I've been committed for quite a while now to have some solid study on the production debugging. As I'm hang a little bit between 2 jobs right now I finally got time to realize it.
So, here I'm to describe my progress to the friends and share some bits and pieces I found interesting.
Long time ago I started with John Robbin's book: Debugging Microsoft .NET 2.0 Applications. As of that time I was not really into WinDbg debugging (I was interested, but not really committed), so that section from the book really escaped from me. But I benefited quite a lot from some of the other advanced debugging concepts provided there.
This time, I started with series of labs that Tess accumulated on her blog: http://blogs.msdn.com/tess/pages/net-debugging-demos-information-and-setup-instructions.aspx
I made a mistake for the first lab that I looked into the code of BuggyBits web site, so it was not really a "eureka" type of troubleshooting for me.

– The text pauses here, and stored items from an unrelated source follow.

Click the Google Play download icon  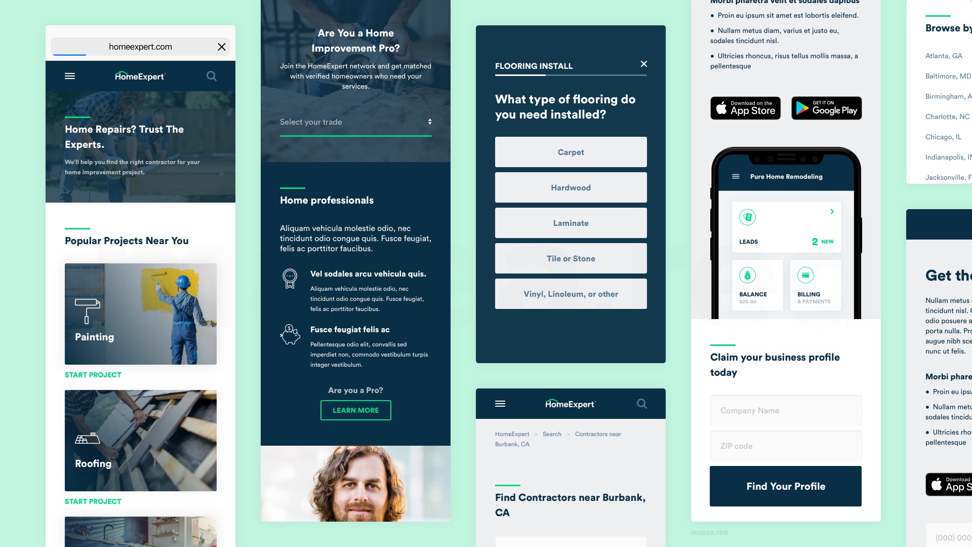826,108
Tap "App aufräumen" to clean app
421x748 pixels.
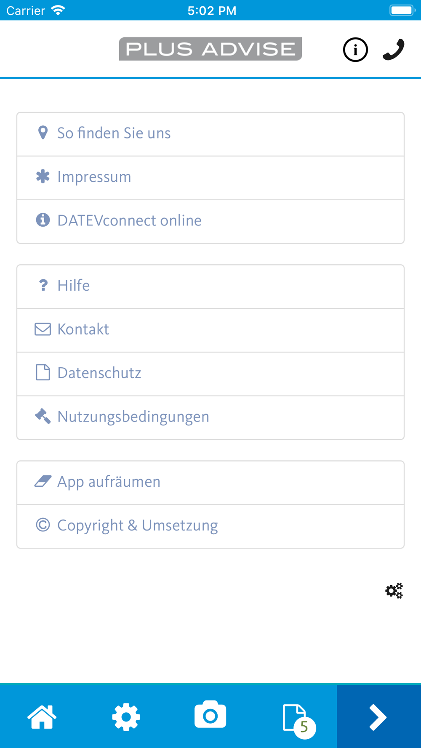211,482
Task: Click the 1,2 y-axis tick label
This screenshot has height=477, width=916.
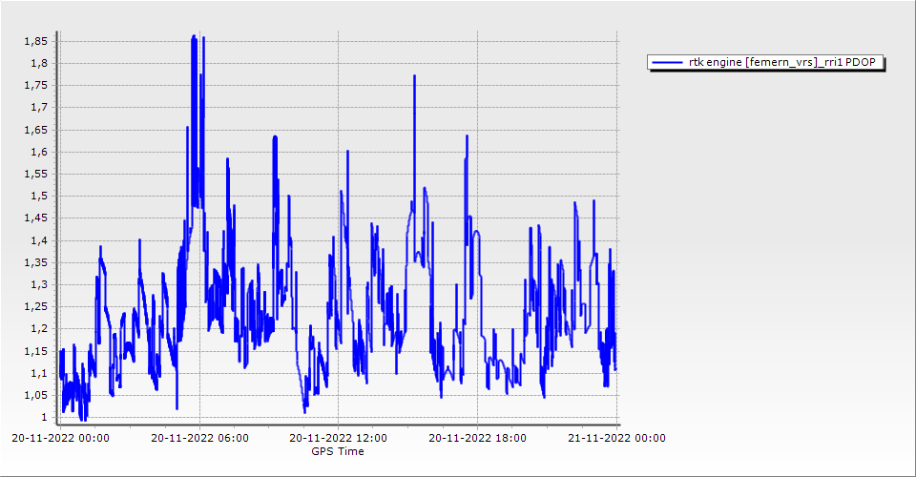Action: [39, 329]
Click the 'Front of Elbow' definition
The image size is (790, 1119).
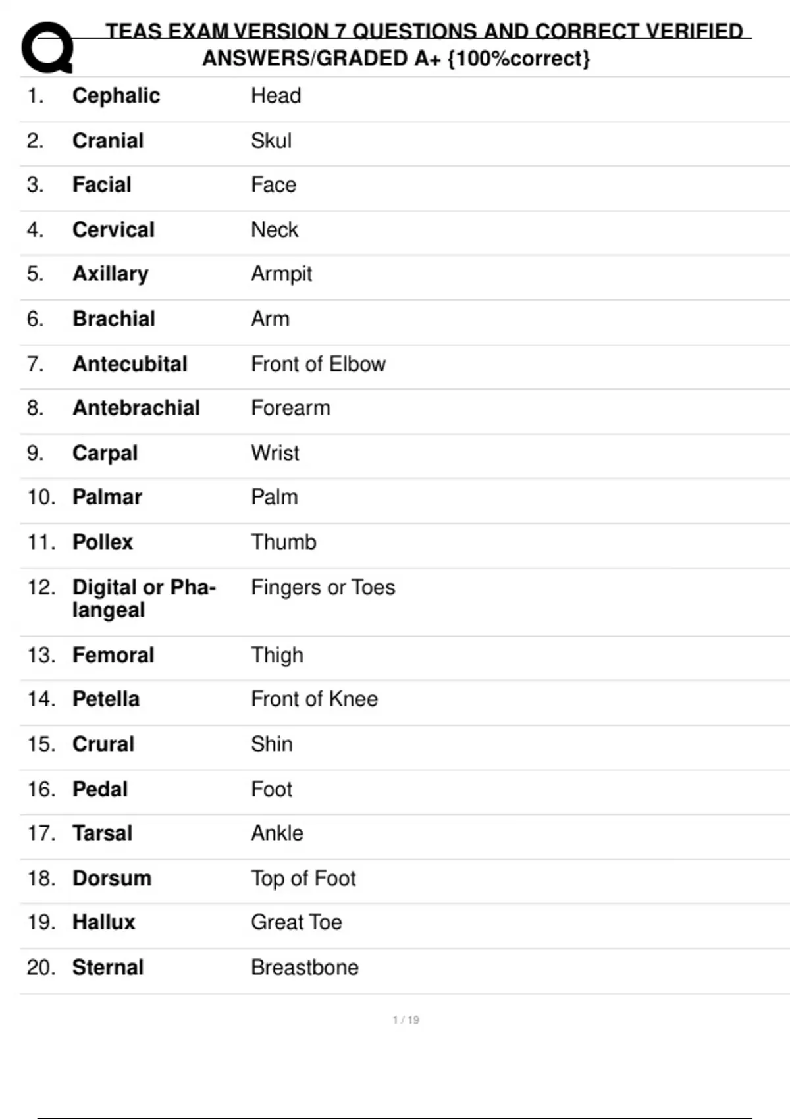point(318,364)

Nevertheless, after the first lab I considered reading this book as quite beneficial:http://www.microsoft.com/downloads/details.aspx?FamilyId=1644C14D-4152-4975-B1C2-A81BDFD6C30F&displaylang=en - Production Debugging .NET applications.
To give you some taste, few interesting bits I found there:
By default, events are only logged in the application event log if the recycling occurs based on the memory limit trigger. If you want IIS to log all
proactive recycling events to the application event log, run the following command from the \Inetpub\Adminscripts directory:
cscript adsutil.vbs set w3svc/apppools/<defaultapppool>/LogEventOnRecycle 0xffffffff
You can reconfigure WAS to prevent the failed process from serving any more requests, while ensuring that the process continues to run; this is known as orphaning the failed process. An orphaned worker process is removed from the application pool, but left in its failed state for later debugging. In this case, the WAS starts another worker process so that the application can continue to serve requests. To configure WAS to orphan worker processes upon failure, run the following command from the \Inetpub\Adminscripts directory:
cscript adsutil.vbs set w3svc/apppools/orphanworkerprocess 1
This command applies this setting at the master level for all application pools. To apply this setting to a specific application pool only, run the command as follows:
cscript adsutil.vbs set w3svc/apppools/<nameofapppool>/orphanworkerprocess 1
Large Object Heap Size displays the current size, in bytes, of the large object heap. Note that this counter is updated at the end of a garbage collection, not at each allocation.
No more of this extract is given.